L’examen, plus particulièrement en ce qui concerne les délinquants autochtones, de toutes les sanctions substitutives qui sont raisonnables dans les circonstances et qui tiennent compte du tort causé aux victimes ou à la collectivité.

[24]        La Cour d’appel du Québec s’est penchée sur le principe de modération dans l’arrêt Bachou[27] :

  Le principe de modération impose au Tribunal l’obligation d’examiner les sanctions moins contraignantes que l’incarcération lorsque les circonstances le justifient[28];

  Il a été codifié à l’article 718.2d) C.cr. à la suite à  d’une réforme substantielle du droit relatif à la détermination de la peine en 1996[29], et il participe à la solution du problème de la surincarcération au Canada[30];

  Le principe de modération doit être envisagé à l’égard de tous les délinquants[31], et l’emprisonnement ne doit être imposé qu’en dernier recours pour le délinquant primaire[32];

  Pour justifier si des circonstances justifient des sanctions moins contraignantes que l’emprisonnement, le juge doit prendre en compte les autres principes de la détermination de la peine prévus aux articles 718 à 718.2 C.cr.[33]

[25]        La Cour d’appel de l’Ontario partage aussi l’opinion que l’incarcération ne doit être considérée qu’en dernier recours[34].  Quant à l’auteur Clayton Ruby, il décrit le principe de modération de la manière suivante, en insistant sur l’échec de l’incarcération comme mesure de réduction de la criminalité[35] :

13.9 (…)  Imprisonment has failed to satisfy the basic function of the judicial system, namely, “to protect society from crime in a manner commanding public support while avoiding needless injury to the offender.

                                                                                                              (Mes soulignements)

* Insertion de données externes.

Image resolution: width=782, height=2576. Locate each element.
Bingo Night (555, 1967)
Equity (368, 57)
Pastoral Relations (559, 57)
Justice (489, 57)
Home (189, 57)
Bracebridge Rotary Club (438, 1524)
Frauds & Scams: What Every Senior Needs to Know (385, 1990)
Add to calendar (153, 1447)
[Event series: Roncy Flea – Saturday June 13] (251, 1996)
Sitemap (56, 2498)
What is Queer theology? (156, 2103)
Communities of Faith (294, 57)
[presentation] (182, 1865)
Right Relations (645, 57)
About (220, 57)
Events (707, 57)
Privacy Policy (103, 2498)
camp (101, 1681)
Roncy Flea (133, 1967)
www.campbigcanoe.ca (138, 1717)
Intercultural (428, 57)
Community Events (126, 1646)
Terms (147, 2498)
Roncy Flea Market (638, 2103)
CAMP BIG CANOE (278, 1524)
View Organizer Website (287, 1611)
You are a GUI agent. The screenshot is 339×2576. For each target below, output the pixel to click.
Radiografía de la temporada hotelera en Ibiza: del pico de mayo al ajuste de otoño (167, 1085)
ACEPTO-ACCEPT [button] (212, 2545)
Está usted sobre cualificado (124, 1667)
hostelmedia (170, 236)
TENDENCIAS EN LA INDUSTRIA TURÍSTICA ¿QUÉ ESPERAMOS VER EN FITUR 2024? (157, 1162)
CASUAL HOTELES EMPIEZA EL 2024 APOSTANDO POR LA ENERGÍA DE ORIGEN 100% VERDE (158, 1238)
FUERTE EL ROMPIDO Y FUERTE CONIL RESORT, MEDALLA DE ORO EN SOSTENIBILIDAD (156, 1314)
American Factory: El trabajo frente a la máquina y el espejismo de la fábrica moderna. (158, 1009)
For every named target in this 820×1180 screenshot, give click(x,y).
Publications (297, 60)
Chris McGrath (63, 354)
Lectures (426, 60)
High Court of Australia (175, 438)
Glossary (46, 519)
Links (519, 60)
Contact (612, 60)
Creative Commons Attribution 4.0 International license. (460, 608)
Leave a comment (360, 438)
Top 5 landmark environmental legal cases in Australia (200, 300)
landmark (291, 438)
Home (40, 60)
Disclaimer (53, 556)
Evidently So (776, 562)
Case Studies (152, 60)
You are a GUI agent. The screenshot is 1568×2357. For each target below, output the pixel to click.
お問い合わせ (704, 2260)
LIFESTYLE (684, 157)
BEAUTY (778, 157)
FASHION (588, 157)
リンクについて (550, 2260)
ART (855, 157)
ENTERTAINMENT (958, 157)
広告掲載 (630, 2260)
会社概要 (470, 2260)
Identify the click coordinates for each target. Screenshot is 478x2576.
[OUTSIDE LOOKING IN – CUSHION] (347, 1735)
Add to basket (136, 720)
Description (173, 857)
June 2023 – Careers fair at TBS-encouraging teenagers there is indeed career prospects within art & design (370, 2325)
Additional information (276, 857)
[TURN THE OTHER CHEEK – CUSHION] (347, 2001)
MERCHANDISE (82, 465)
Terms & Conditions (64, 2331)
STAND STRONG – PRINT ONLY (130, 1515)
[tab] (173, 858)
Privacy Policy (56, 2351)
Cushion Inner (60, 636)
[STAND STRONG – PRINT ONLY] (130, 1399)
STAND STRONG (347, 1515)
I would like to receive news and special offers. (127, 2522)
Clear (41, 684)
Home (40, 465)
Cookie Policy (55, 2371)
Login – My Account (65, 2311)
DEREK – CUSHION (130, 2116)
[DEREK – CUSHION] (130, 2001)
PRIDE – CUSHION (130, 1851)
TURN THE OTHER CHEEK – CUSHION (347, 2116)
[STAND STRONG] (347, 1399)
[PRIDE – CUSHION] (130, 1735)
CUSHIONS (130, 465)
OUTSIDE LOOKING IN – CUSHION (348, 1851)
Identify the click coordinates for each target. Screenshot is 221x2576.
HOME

[38]        Troisièmement, je conclus cependant qu’une ordonnance d’emprisonnement dans la collectivité n’est pas conforme aux objectifs et aux principes de la détermination de la peine visés aux articles 718 à 718.2 C.cr. pour les raisons suivantes :

  Même si le fait de purger sa peine dans la collectivité peut avoir un effet dénonciateur et dissuasif appréciable[42], je suis d’avis que l’incarcération ferme est ici la seule peine convenable pour exprimer la réprobation de la société relativement à la conduite de l’accusé;

  Une telle réprobation « représente une déclaration collective, ayant valeur de symbole, que la conduite du contrevenant doit être punie parce qu'elle a porté atteinte au code des valeurs fondamentales de notre société qui sont constatées dans notre droit pénal substantiel »[43].

  Le besoin de dénonciation est intimement lié à la gravité de l’infraction. Plus l’ensemble des circonstances de l’infraction est grave, plus la dénonciation s’impose. Dans « le but de limiter la prolifération de telles infractions, l’objectif de dénonciation témoigne du rôle de communication et d’éducation du droit »[44].

  Les ravages du crack et des drogues mentionnées à l’annexe 1 de la LRCDS sont bien connus et font partie du quotidien du juge. Même si la société en général priorise une approche moins répressive relativement à la possession simple de ce type de substances, le trafic ou la possession aux fins de trafic d’une quantité non négligeable de ces substances doivent être dénoncées, car ces infractions contribuent aux ravages causés par ces drogues.

  Même si l’emprisonnement ferme n’est pas automatique, je conclus qu’en l’espèce l’emprisonnement dans la collectivité ne permet pas d’atteindre l’objectif de dénonciation compte tenu de la quantité de crack saisi et de la nature des autres stupéfiants saisis. J’imposerai donc une peine d’incarcération ferme.